AI-driven technology is transforming how healthcare is delivered, opening up new possibilities for clinicians – from improving the accuracy and speed of diagnosis, to paving the way towards faster and more effective treatments, and getting life-saving drugs to market faster.
As the frontline operators of AI, clinicians play a significant role in its acceptance and implementation. It is critical that they are engaged and on-side if technology adoption is to be successful.
Clinicians’ attitudes towards AI are improving – whereas previously almost half were anxious about AI, they now have a greater understanding of the opportunities presented by the technology, and positivity is growing. However, reservations persist, and it is important that both healthcare leaders and AI vendors take heed of these concerns – and take steps to resolve them.

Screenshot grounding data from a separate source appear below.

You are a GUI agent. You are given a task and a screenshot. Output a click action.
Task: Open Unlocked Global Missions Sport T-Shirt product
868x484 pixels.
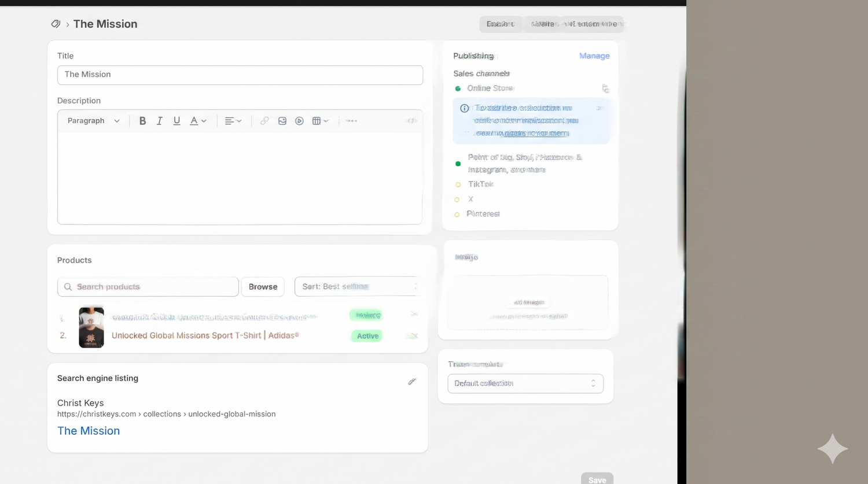coord(205,335)
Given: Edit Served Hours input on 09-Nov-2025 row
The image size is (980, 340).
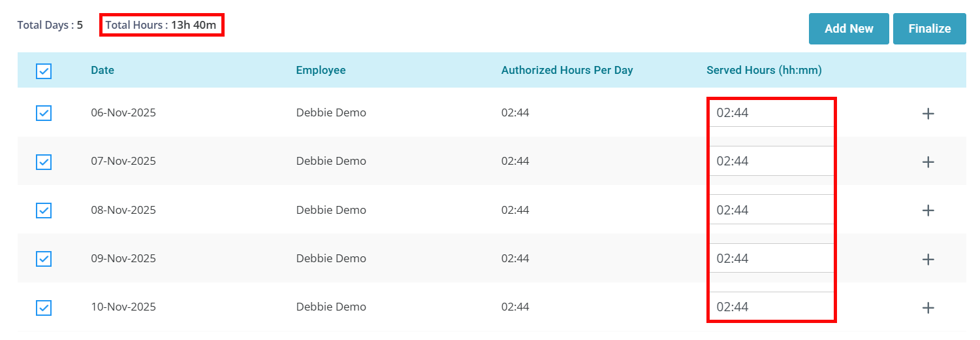Looking at the screenshot, I should [770, 258].
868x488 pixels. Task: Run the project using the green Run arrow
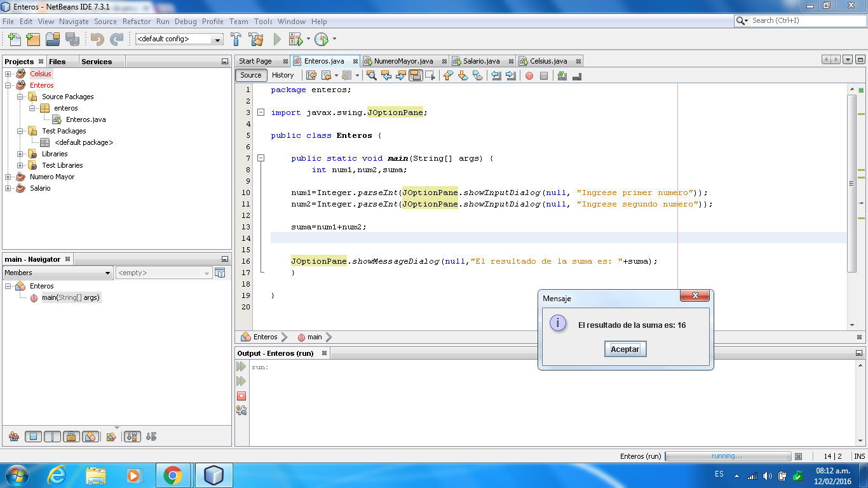277,38
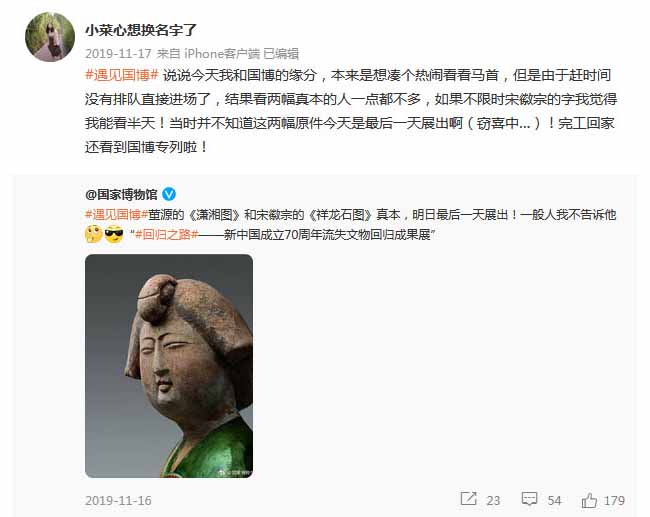Click the thumbs-up like icon
The image size is (650, 517).
(x=589, y=500)
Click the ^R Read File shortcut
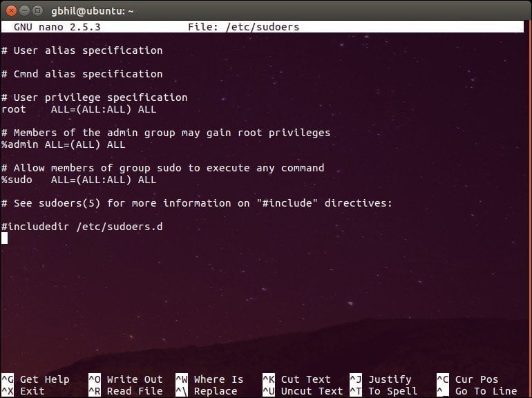Image resolution: width=532 pixels, height=398 pixels. pos(126,391)
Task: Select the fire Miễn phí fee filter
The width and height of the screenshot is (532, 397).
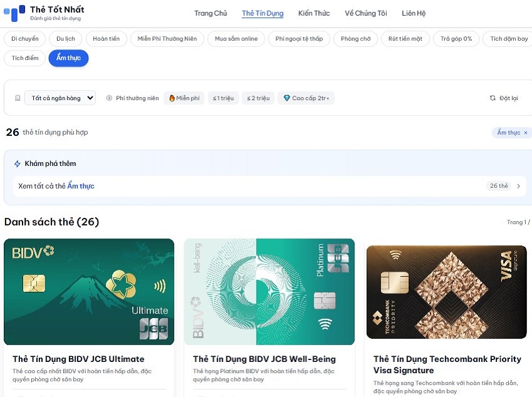Action: click(184, 98)
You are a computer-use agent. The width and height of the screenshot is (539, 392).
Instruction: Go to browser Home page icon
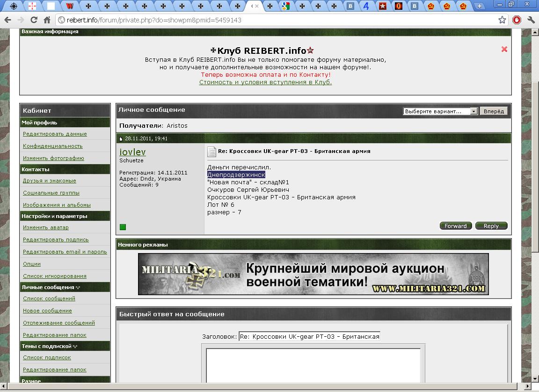47,20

Time constraints are a barrier to AI take-up
The growing shortfall of healthcare workers coupled with a post-pandemic excess of patients seeking care means that clinicians are facing more demands on their time than ever before.
It’s almost a Catch-22 situation – clinicians are in desperate need of new technologies to ease their impossible day-to-day workloads, but find themselves so pressed for time that engaging with and implementing these technologies often feels like an impossible task. When it comes to technologies as powerful and potentially daunting as AI, it’s not surprising that many of them are resistant to this change.
This resistance has been further exacerbated by US healthcare’s lengthy history of tech tools being created and implemented to serve administrative objectives over and above clinical practicalities and needs.
Successful tech implementation is impossible without the buy-in of the users – this is true in any industry, and even more so in a highly-pressured environment like healthcare. For AI technologies to be successful, they need to put frontline clinical staff front and center. These technologies need to be designed with an accurate and considered understanding of how clinicians do things and the challenges they face, while also giving clinicians the opportunity to direct how the technology could be improved in future.
Machines and health equity
There are also understandable concerns amongst clinicians that AI will continue – or even accentuate – the unconscious bias in healthcare, which many believe is driving poorer healthcare access and outcomes for disadvantaged groups.
Bias can certainly emerge through the data sets used to train AI’s deep learning model: if the data is skewed, the machine learning model will also be skewed. For example, if older Caucasian populations make up the majority of collected data sets, the resulting algorithm may not be as applicable to younger people or to people from minority ethnic groups – and the AI systems will therefore not work as effectively for these groups. It’s crucial, therefore, that AI systems reflect the diversity of the populations they are being used for. Only in this way will they be able to improve health equity, rather than increasing the already rife inequality.
It’s worth acknowledging that purely human-run clinical practice is also biased. The difference, however, is that in AI systems, bias can be detected and corrected much more easily.
AI as a collaborator, not a replacement
Although a consensus is emerging that AI is not designed to replace humans, but rather to assist them in the clinical process, there remain significant numbers of clinicians who are intimidated by the possibility that AI’s growing abilities could render their jobs redundant.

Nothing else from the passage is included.